As informações do Cimi também evidenciam a gravidade dos registros de suicídio (128 casos), assassinato (110 casos) e mortalidade na infância (702 casos), além da omissão e conivência dos Três Poderes do Estado.

Exploração mineral em terras indígenas e especulação imobiliária

Além de cessar os processos de demarcação em andamento, Bolsonaro também ameaçou rever algumas terras indígenas já demarcadas, como a Raposa Serra do Sol, em Roraima, que abriga em torno de 20 mil indígenas. O território foi homologado em 2005 e, em 2009, o Supremo Tribunal Federal (STF) confirmou a decisão do então presidente Luiz Inácio Lula da Silva (PT). A região possui terras férteis e reservas minerais estratégicas, como de nióbio e urânio, o que desperta o interesse do agronegócio e de mineradoras. 

Bolsonaro defende que as terras indígenas sejam abertas para empreendimentos de infraestrutura e atividades de mineração. No entanto, a Constituição proíbe a construção de projetos que tenham impacto direto em territórios indígenas. “A decisão transitou em julgado. Foi uma decisão histórica. Para os índios, é direito adquirido. Depois que o Estado paga uma dívida histórica, civilizatória, ele não pode mais estornar o pagamento e voltar a ser devedor”, disse o ex-ministro do STF Ayres Britto ao jornal O Globo.

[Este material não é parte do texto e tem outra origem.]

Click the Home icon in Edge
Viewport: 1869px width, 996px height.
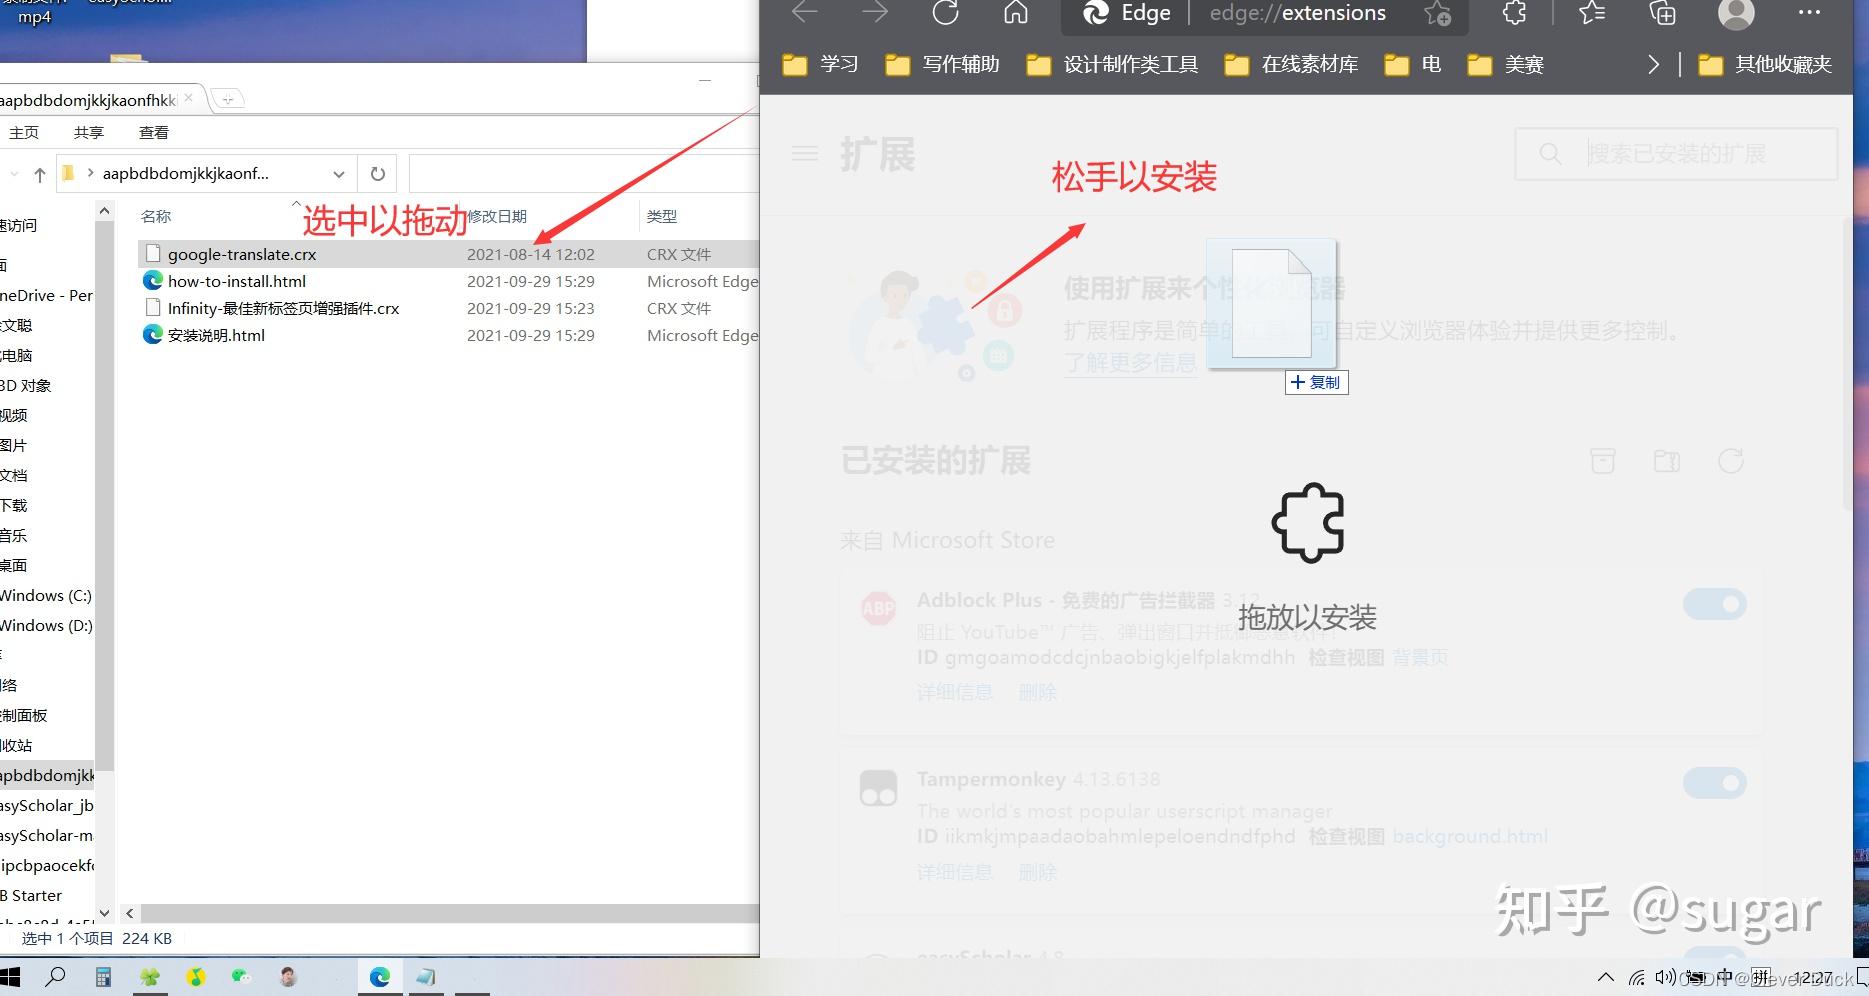(x=1015, y=13)
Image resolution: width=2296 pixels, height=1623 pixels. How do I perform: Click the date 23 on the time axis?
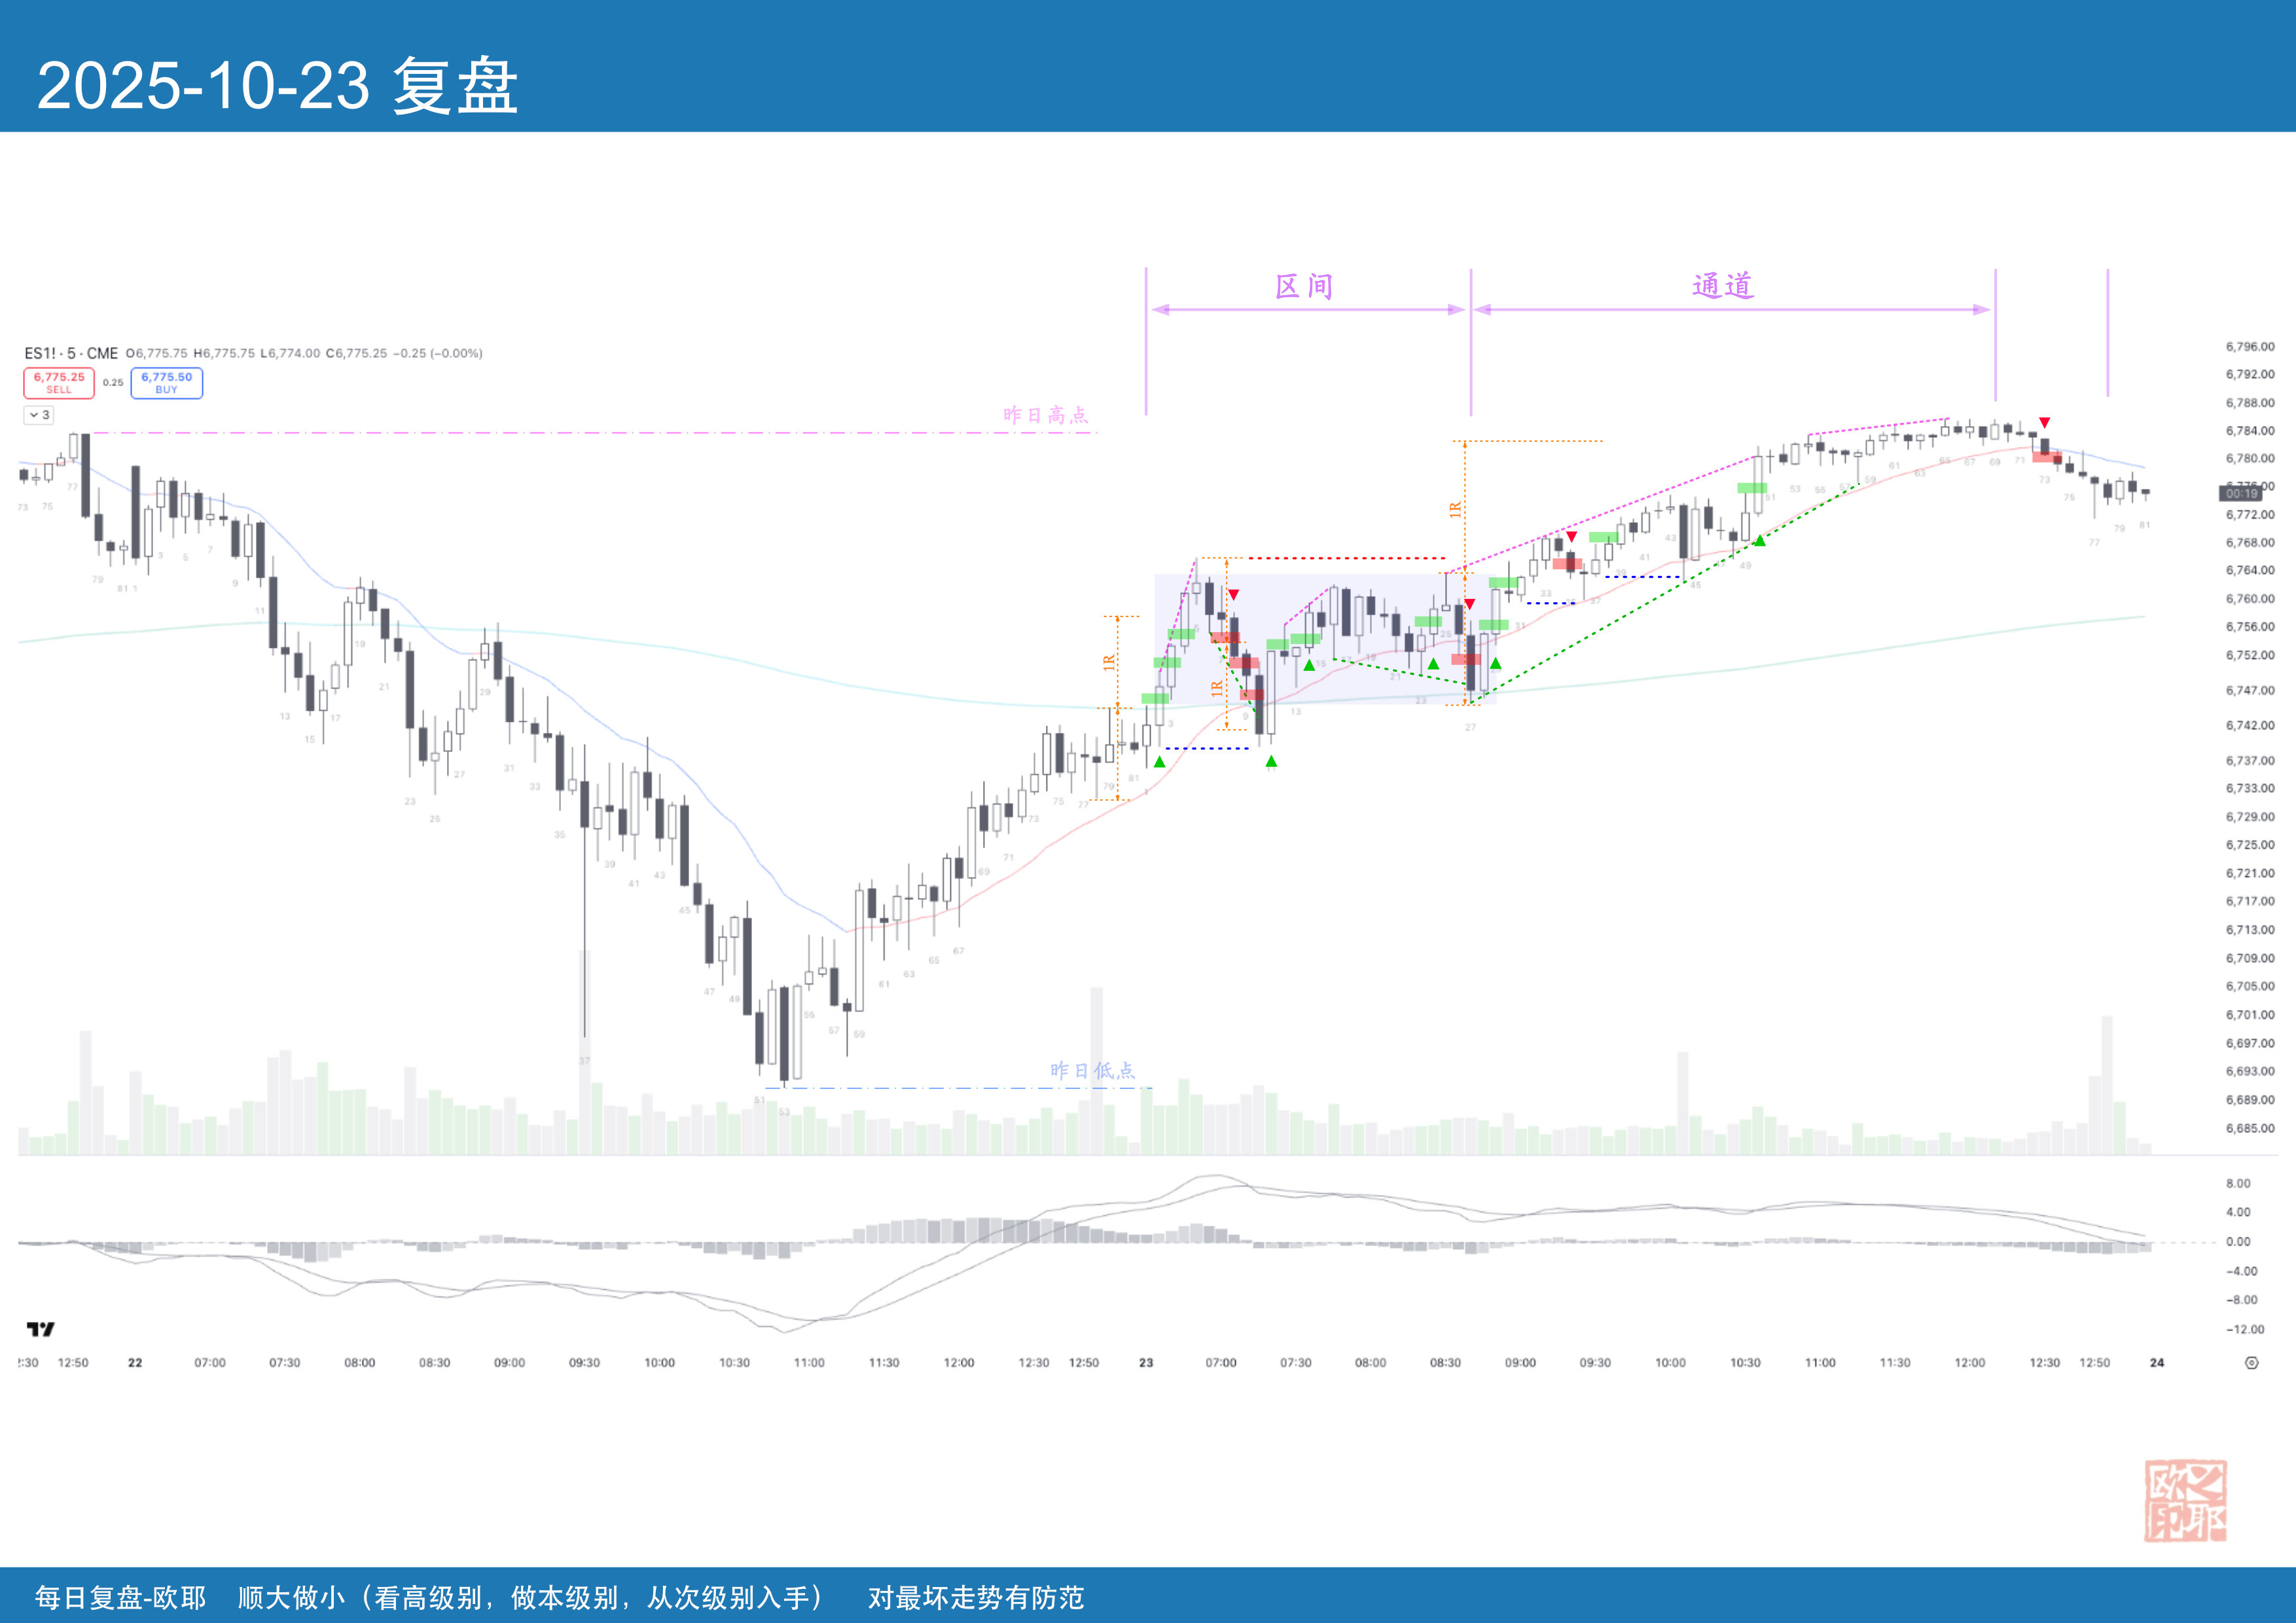[1146, 1363]
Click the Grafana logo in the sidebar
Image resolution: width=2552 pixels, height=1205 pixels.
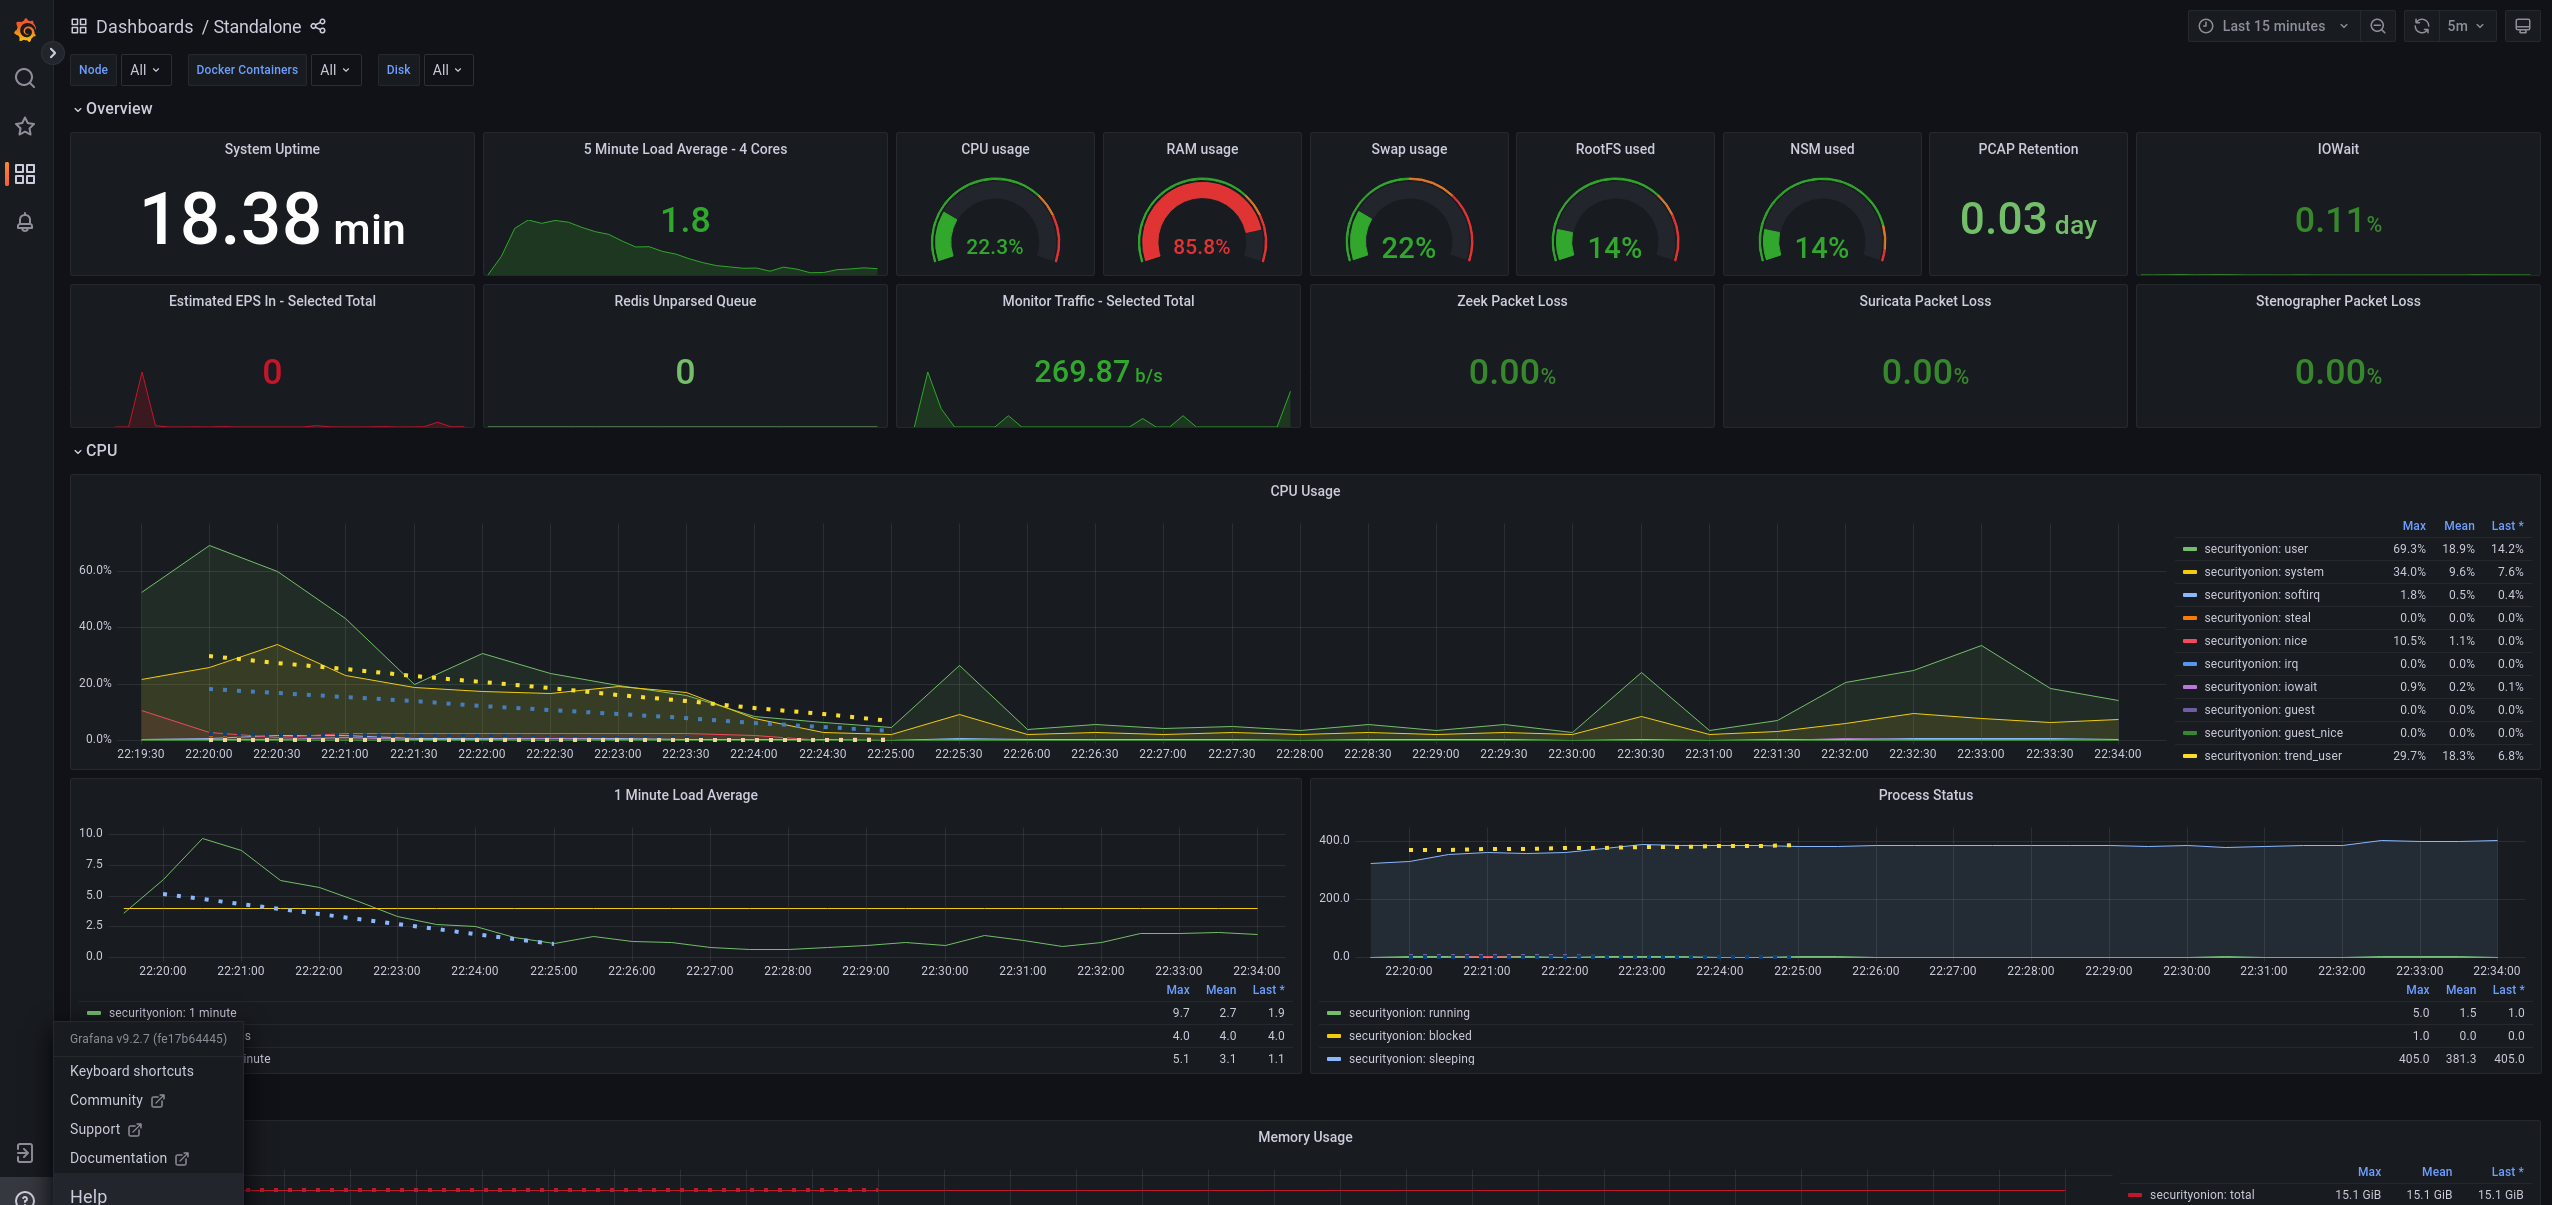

Em entrevista ao El País, Sonia Guajajara, coordenadora da Articulação dos Povos Indígenas do Brasil (Apib) e ex-candidata a vice-presidenta na chapa de Guilherme Boulos (PSOL), ressaltou a importância de mobilização popular contra as medidas do novo governo. "Bolsonaro quer entregar a terra ao agronegócio, à mineração e à especulação imobiliária. A gente teme ter que pagar com a própria vida, mas não vamos recuar”, afirmou.